Signature analysis using the Caushi et al. gene signature was performed similarly to Caushi et al. Briefly, the raw gene count was imported into R and analyzed using Seurat. Seurat was used to normalize the raw count data, then using ‘AddModuleScore’, a signature score was calculated using the mutation-associated neoantigen functional expansion genes. Cells that were positive for the signature were called as reactive. A reactive score was calculated and a minimum threshold for tumor reactivity was determined using Fisher–Jenk optimization as described above.

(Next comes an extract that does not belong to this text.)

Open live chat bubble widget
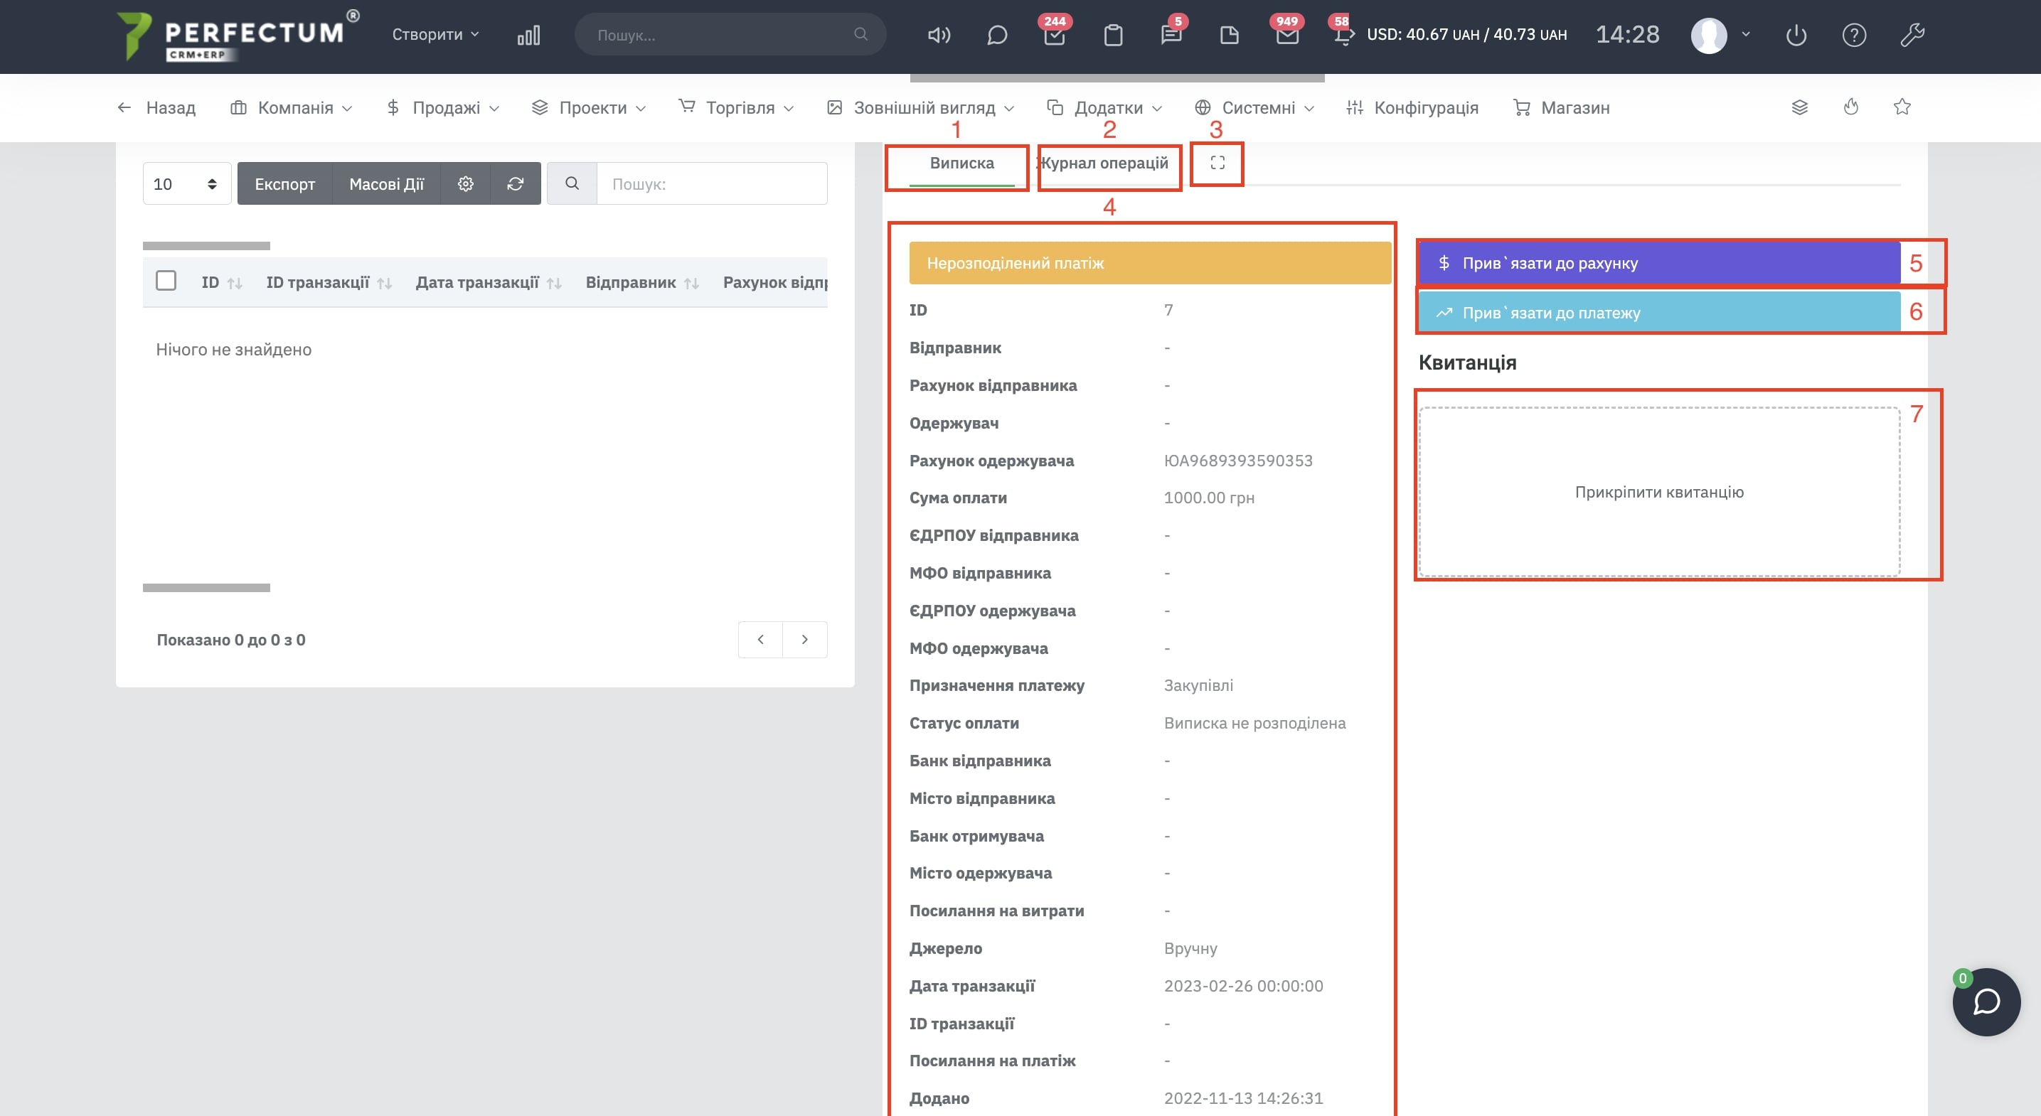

Prediction of tumor-reactive T cells using the Meng et al. TR30 gene signature

Signature analysis using Meng TR30 gene signature was performed as described Meng et al.22. Briefly, the raw gene count was imported into R and analyzed using Seurat. Seurat was used to normalize the raw count data; then the TR30 signature was computed using the UCell package (v2.2)60. The mean of the TR30 signature score was then calculated for each TCR clonotype and termed the Meng TR30 score. The minimum threshold for tumor reactivity was similarly determined using Fisher–Jenk optimization.

Material availability

The use of the primary tumor cell lines specified in this manuscript is restricted by patient informed consent and institutional review board approval to this study.

Reporting summary

Further information on research design is available in the Nature Portfolio Reporting Summary linked to this article.